Hey. Sorry about the massivest of massive delays!! Here is the next chapter, and as promised, Jareth is doing some explaining. Prepared to be surprised. Hope you enjoy it, and as I keep saying, THIS IS NOT THE LAST CHAPTER!!!
Please let me know what you think, it would mean a lot after the hard time I've had recently. Oh yeah, and sorry to everyone who reviewed/added me or the story to something and didn't get a response...things have been hectic as I'm sure you can understand.

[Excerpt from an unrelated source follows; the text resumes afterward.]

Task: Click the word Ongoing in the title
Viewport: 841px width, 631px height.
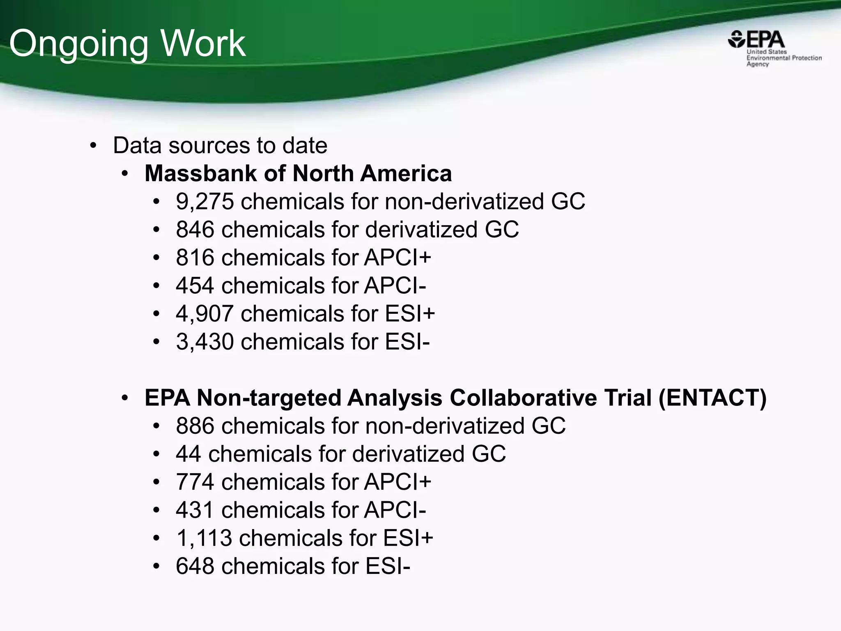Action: tap(78, 44)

Anyway...lots of love and on with the story.
FY.A xxx
Sarah hurt. She ached deep inside. Deep to her bones. Deep as her soul. But she didn't open her eyes, couldn't bear to see the emptiness of the world around her. Without him. And yet, playing against the back of her closed eyelids was a scene of such horror. Jareth, silhouetted against the flame of evil, juddering out of control as the twisted face of Time leered. She could still feel his body in her arms as she had seized the sword hilt along with him. She remembered the strike of the thirteenth hour, the feel of Jareth's body sagging in her arms, the feel of her head exploding within and the resulting mess forcing itself from her nose. And then nothing. Nothing until this. The feel of consciousness returning so reluctantly because she knew that he could not have survived. He had been poisoned, beaten and broken, and had still taken on the might of Time. He could not have survived. Sarah rolled onto her stomach and buried her face in the pillow, not even caring to consider how she had ended up back in his room in the castle, dressed in a clean night-dress. She screwed up her face, wishing the tears would come, wishing she could panic, react. Wishing she could just stop her heart from beating its steady rhythm within her chest.
"You don't wish that."
Sarah's shaking stilled immediately, the muscles in her shoulders tense as she held her breath. Slowly, she became aware of the heavy weight of a hand resting in the small of her back. Vaguely she thought it unfair that anyone should impersonate her beloved, why give her hope only to plunge her into the depths of despair?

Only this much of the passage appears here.